From Shakespeare to Silk, via Atticus Finch and Horace Rumpole, the advocate has always occupied a proudly heroic role in fiction’s psyche; the noble maverick fighting with an armoury of eloquence, wit and moral fibre to protect the underdog from the malevolent forces in society is an icon which will always be a source of inspiration to authors and law students alike.
Many real advocates would contend their function justifies such reverence. In common law jurisdictions, skilful advocacy has played a vital role in shaping the boundaries between the power of the state and the rights of the individuals. In 1961, as part of his ‘Six Great Advocates’ lecture series, Lord Birkett observed that:
“The advocate no longer plays the part in our public life that he once did. The fashionable divorce suit, the sensational libel action, the great murder trial – they are no longer the dramatic events that once occupied public attention to the exclusion of almost everything else. The television star and the film actor or actress, idolized by millions, now take pride of place.”
Lord Birkett would no doubt have been astonished that in 2016 one of the most talked about news events was a Supreme Court case delineating the extent of the Royal Prerogative, and that its central protagonist, Lord Pannick QC, would acquire an almost rock-star-like following.
While the rule of law is at the heart of democracy, those who seek its protection in the courts will always need those who can argue their case accurately and effectively. But as society changes, so too must advocacy.

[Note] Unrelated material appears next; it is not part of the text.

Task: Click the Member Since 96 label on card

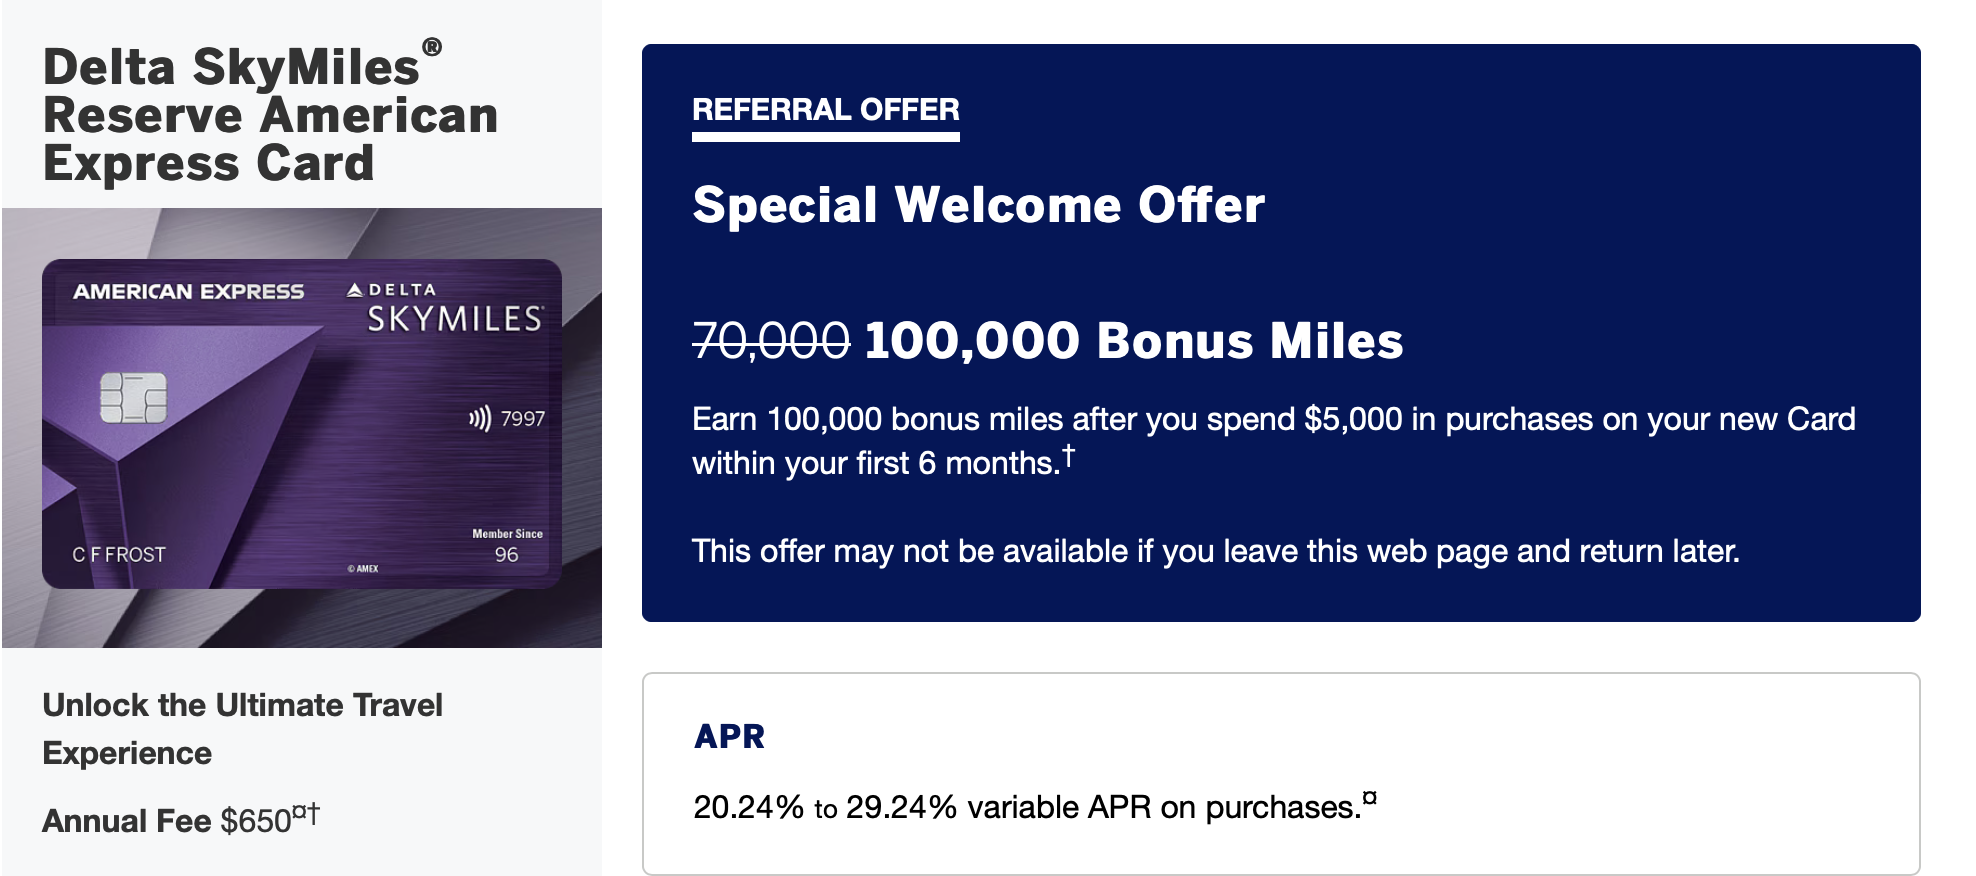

In times of economic hardship, funding lawyers is never going to be a ‘vote-winner’ for politicians. In recent years the justice system has found itself on the receiving end of a series of dramatic reforms aimed at reducing public expenditure. Cases are much more closely managed with the aim of reducing court time and weeding out weaker cases. IT is being used more extensively – to such an extent that it is likely in the future that civil claims with a value of £25,000 could all be resolved online.

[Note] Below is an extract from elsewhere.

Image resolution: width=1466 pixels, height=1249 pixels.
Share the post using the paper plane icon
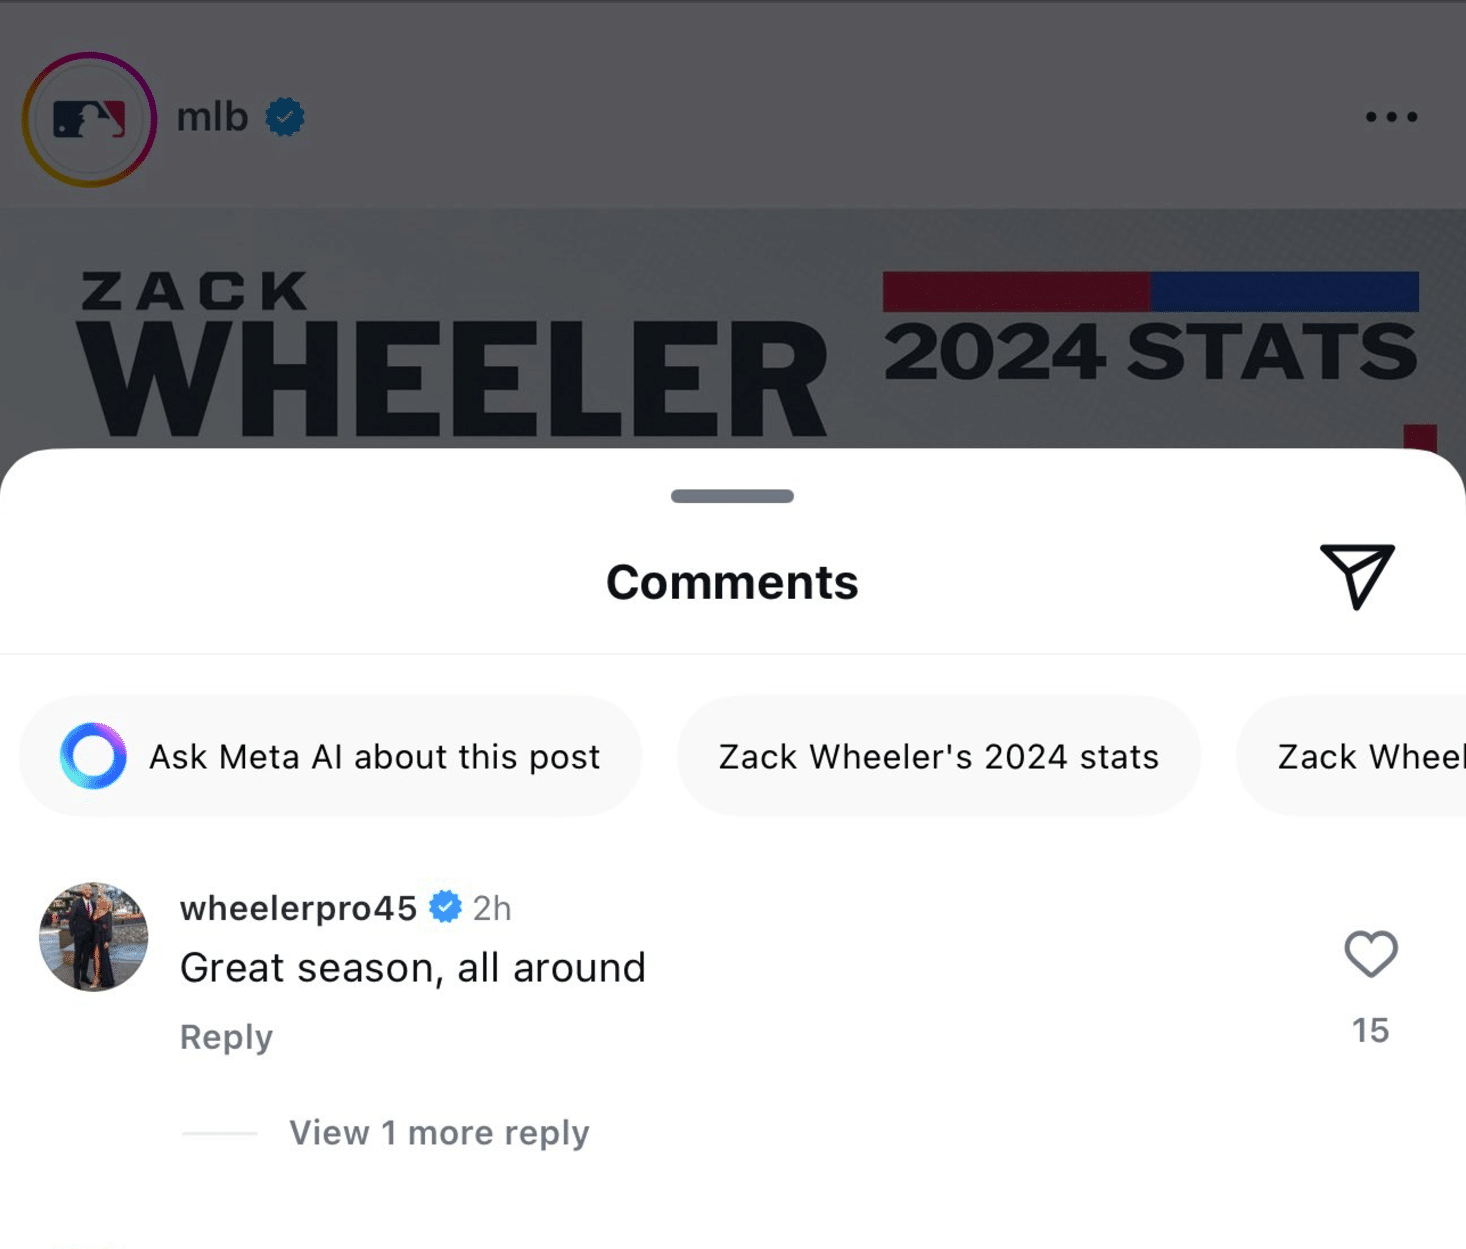[1357, 576]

Whether these changes deliver ‘justice’ is debatable, but as the justice system changes, advocacy will change with it, as it always has.
The ability to be heard clearly in a large courtroom will be replaced with the ability to make oneself audible over a videolink. The advocate who can effortlessly navigate a complex bundle of papers while making submissions to a judge will need to be able to replicate that skill with a USB full of PDFs. The flamboyant oratory of yore will be replaced with efficient, focused, written submissions.

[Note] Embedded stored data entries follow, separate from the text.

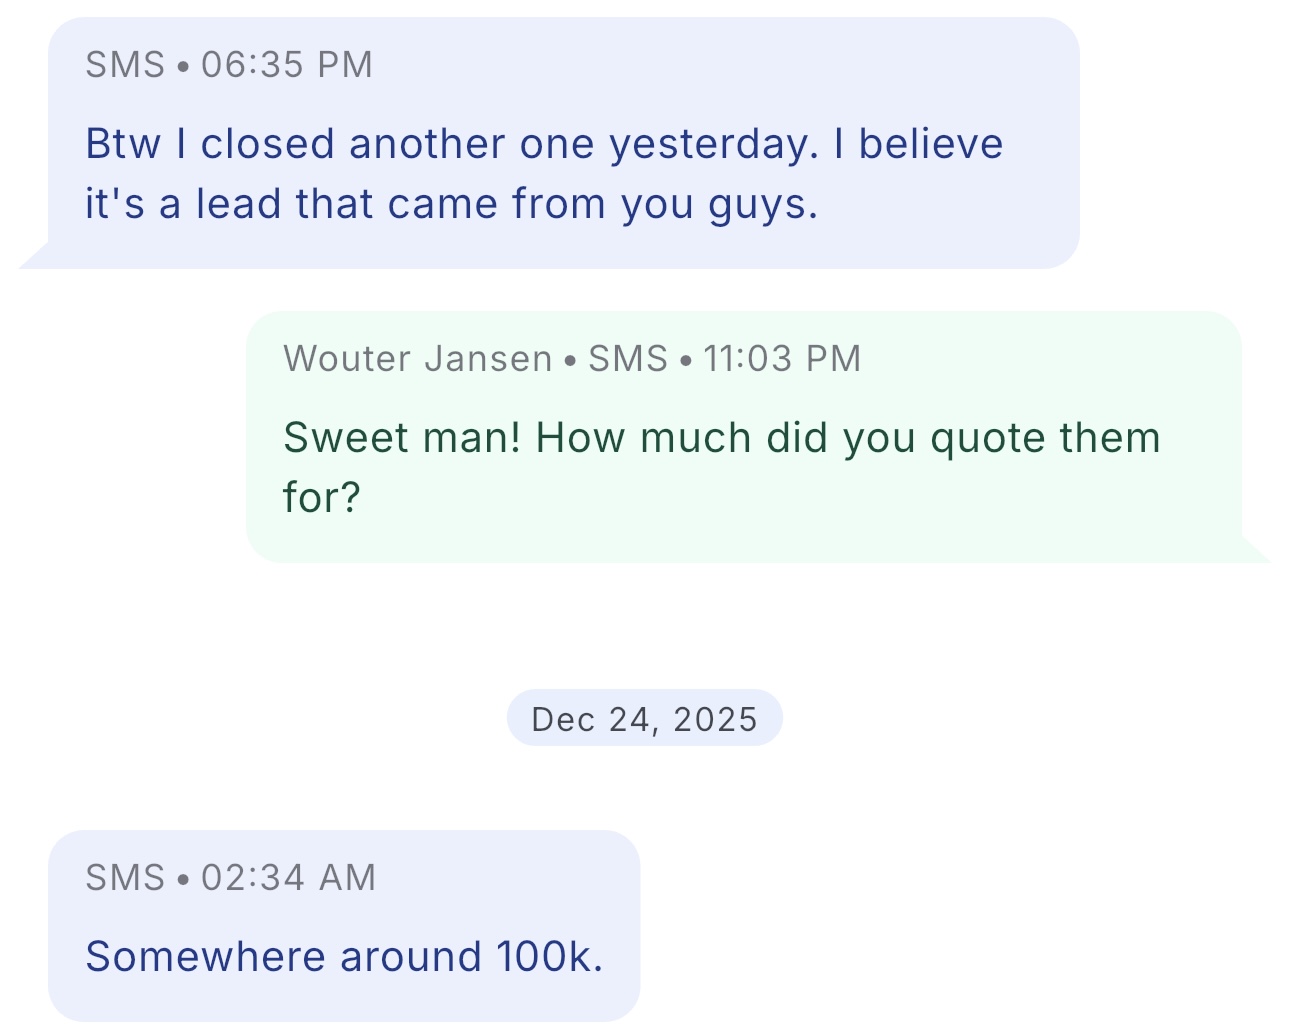Select the "Sweet man! How much" message line
Screen dimensions: 1290x1025
pos(721,438)
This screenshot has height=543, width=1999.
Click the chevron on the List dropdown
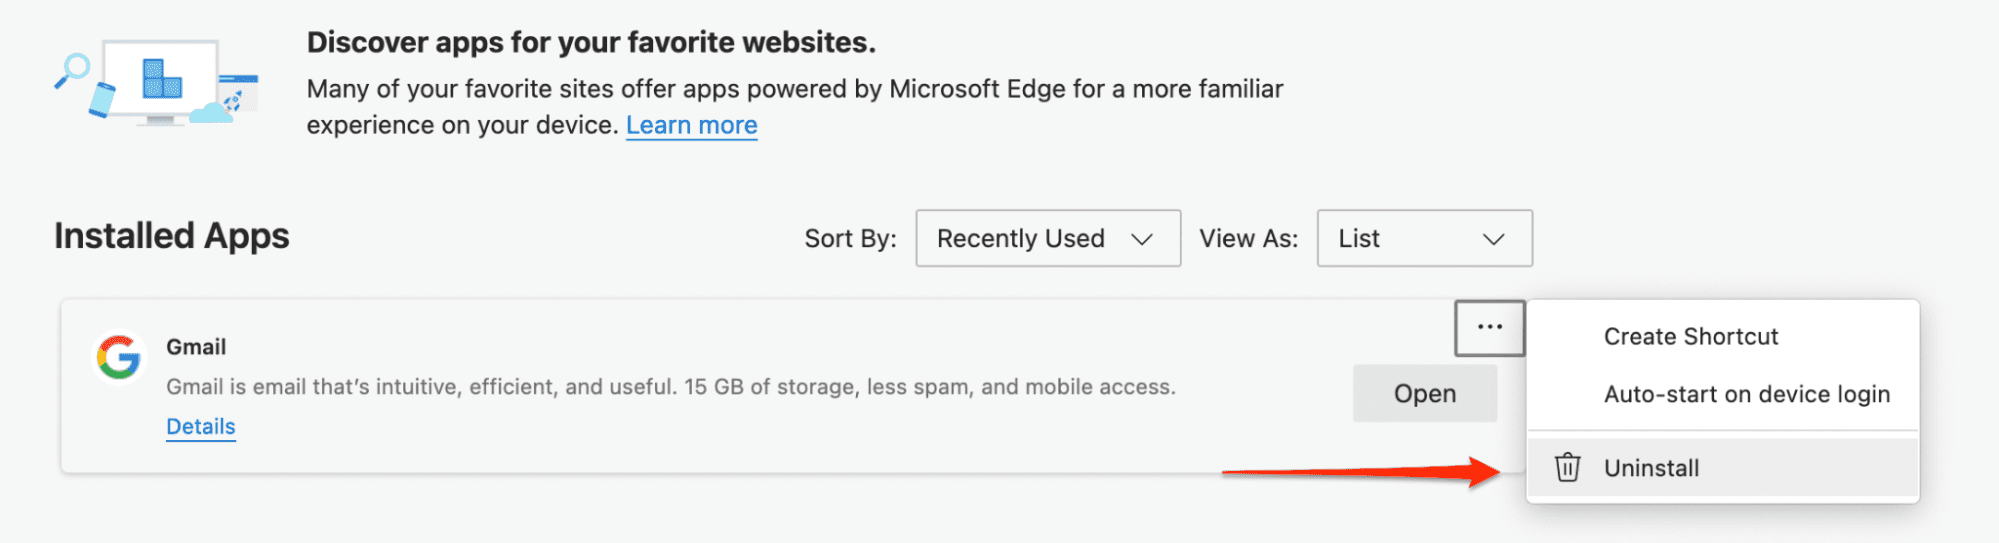[x=1493, y=239]
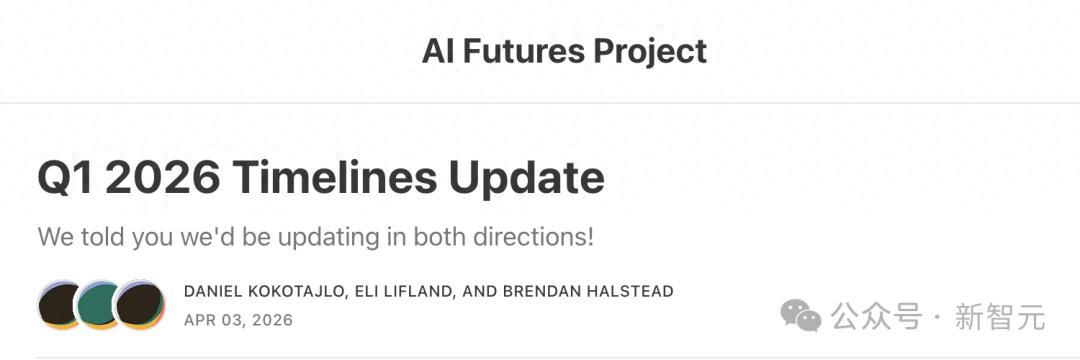Screen dimensions: 1080x360
Task: Open the Q1 2026 Timelines Update headline
Action: coord(321,178)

We will never know what Rumpole would have made of online courts. He is unlikely to have been an enthusiastic early-adopter. While the advocate of the future may be as much a technician as a performer, his or her role as a champion of the rule of law will remain; the profession may lose its romance but it should never lose its purpose.
Jeremy Robson is director of the Centre for Advocacy at Nottingham Law School (part of Nottingham Trent University)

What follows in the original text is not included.